Am J Obstet Gynecol. 2005 May;192(5):1735-40. doi: 10.1016/j.ajog.2004.11.052.
This study was undertaken to investigate the efficacy and safety of botulinum-A toxin (BTX-A) treatment for non-neurogenic detrusor overactivity incontinence.
This prospective nonrandomized ongoing study was performed in a tertiary referral urogynecology department. In 26 women with urge incontinence and urodynamically demonstrated detrusor overactivity incontinence resistant to conventional treatment 100 units of BTX-A were injected into the detrusor muscle at 30 sites. Clinical and urodynamic evaluations and a quality of life assessment were performed at baseline and 4, 12, and 36 weeks after BTX-A treatment.
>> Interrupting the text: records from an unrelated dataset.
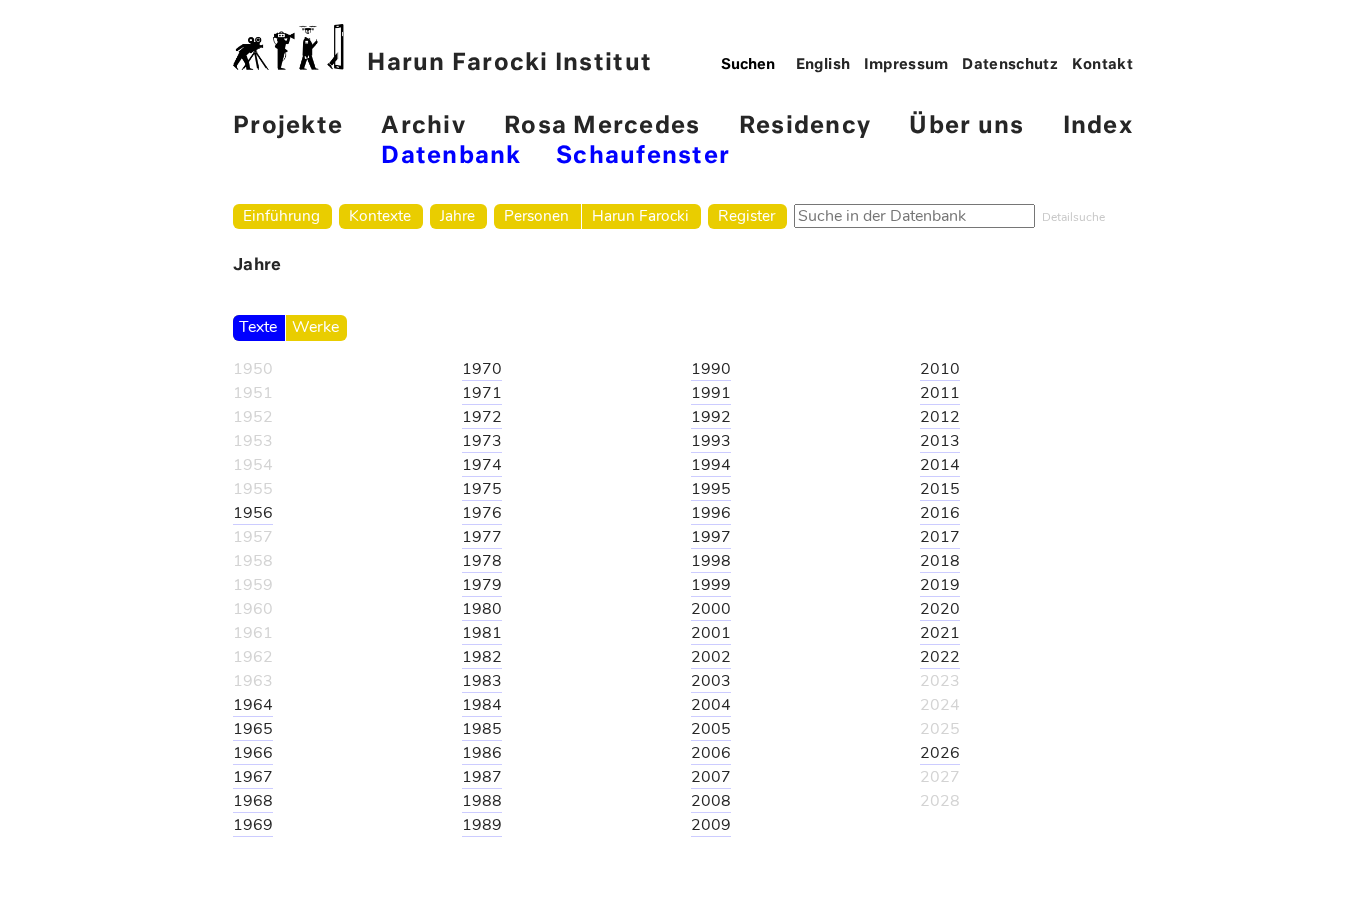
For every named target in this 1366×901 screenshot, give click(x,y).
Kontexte (380, 215)
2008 (711, 801)
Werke (315, 327)
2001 (711, 633)
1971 (482, 393)
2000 (711, 609)
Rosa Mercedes (602, 126)
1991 (711, 393)
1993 (711, 441)
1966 (253, 753)
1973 (482, 441)
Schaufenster (643, 156)
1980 (482, 609)
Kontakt (1103, 65)
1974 (482, 465)
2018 (940, 561)
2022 (940, 657)
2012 (940, 417)
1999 (711, 585)
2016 (940, 513)
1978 (482, 561)
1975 (482, 489)
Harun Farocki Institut (509, 63)
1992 (711, 417)
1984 (482, 705)
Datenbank (451, 156)
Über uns (966, 126)
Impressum (906, 65)
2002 (711, 657)
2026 (940, 753)
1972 (482, 417)
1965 (253, 729)
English (823, 65)
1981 (482, 633)
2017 (940, 537)
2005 (711, 729)
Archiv (423, 126)
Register (746, 215)
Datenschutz (1010, 65)
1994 (711, 465)
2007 (711, 777)
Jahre (457, 215)
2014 (940, 465)
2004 (711, 705)
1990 (711, 369)
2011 (940, 393)
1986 (482, 753)
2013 (940, 441)
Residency (805, 126)
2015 (940, 489)
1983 (482, 681)
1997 (711, 537)
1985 (482, 729)
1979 (482, 585)
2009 (711, 825)
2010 (940, 369)
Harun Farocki (640, 215)
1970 (482, 369)
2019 (940, 585)
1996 (711, 513)
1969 (253, 825)
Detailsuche (1073, 217)
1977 (482, 537)
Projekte (288, 126)
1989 (482, 825)
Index (1098, 126)
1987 (482, 777)
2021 (940, 633)
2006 (711, 753)
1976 (482, 513)
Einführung (281, 215)
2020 (940, 609)
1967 (253, 777)
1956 (253, 513)
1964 (253, 705)
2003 (711, 681)
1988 (482, 801)
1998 (711, 561)
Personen (536, 215)
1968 (253, 801)
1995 (711, 489)
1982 (482, 657)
Of 26 women, 14 were dry after 4 weeks, 13 of 20 women after 12 weeks, and 3 of 5 women after 36 weeks. Two women failed to respond. Two women were on self-catheterization temporarily. There were no other complications besides 9 urinary tract infections within the 51 follow-up visits.
BTX-A treatment seems to be a safe and efficacious new treatment option for patients with detrusor overactivity incontinence.
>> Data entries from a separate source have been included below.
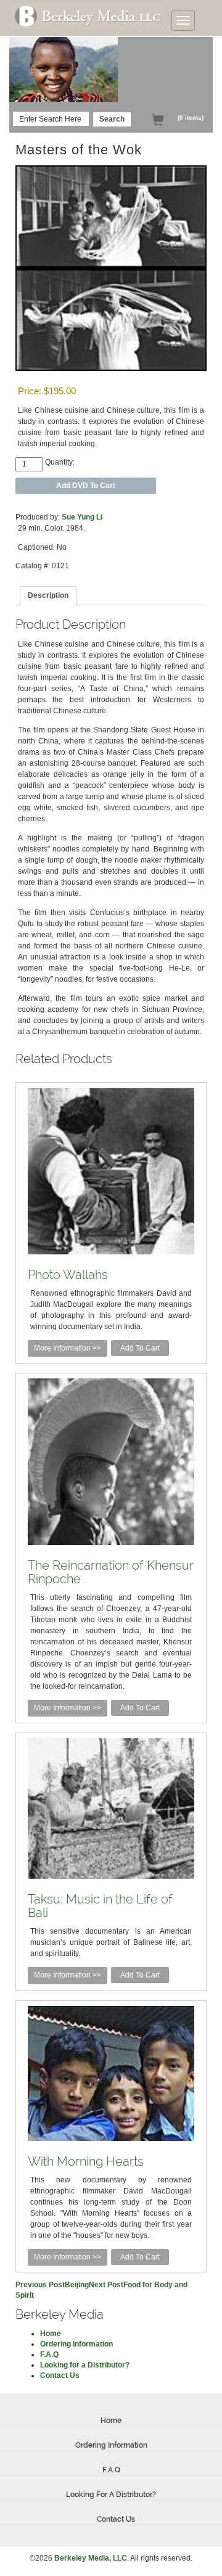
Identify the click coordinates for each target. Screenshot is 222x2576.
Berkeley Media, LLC (90, 2558)
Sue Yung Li (82, 517)
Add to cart (140, 1348)
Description (48, 595)
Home (50, 2333)
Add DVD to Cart (85, 485)
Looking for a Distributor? (85, 2365)
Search (112, 119)
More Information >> (67, 1348)
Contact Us (60, 2375)
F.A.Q (49, 2354)
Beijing (52, 2284)
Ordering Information (76, 2344)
本研究旨在探讨A型肉毒毒素(BTX-A)治疗非神经源性逼尿肌过度活动症所致尿失禁的疗效和安全性。
本前瞻性非随机对照研究在一家三级转诊泌尿妇科进行。对26例伴有急迫性尿失禁且经尿动力学检查证实为逼尿肌过度活动症所致尿失禁且常规治疗无效的女性患者,在膀胱逼尿肌30个部位注射100单位BTX-A。在基线期以及BTX-A治疗后4周、12周和36周进行临床和尿动力学评估以及生活质量评估。
26例女性患者中,14例在4周后无尿失禁,20例中的13例在12周后无尿失禁,5例中的3例在36周后无尿失禁。2例女性患者治疗无效。2例女性患者暂时需要自行导尿。在51次随访中,除9例泌尿系统感染外,无其他并发症。
对于逼尿肌过度活动症所致尿失禁患者,BTX-A治疗似乎是一种安全有效的新治疗选择。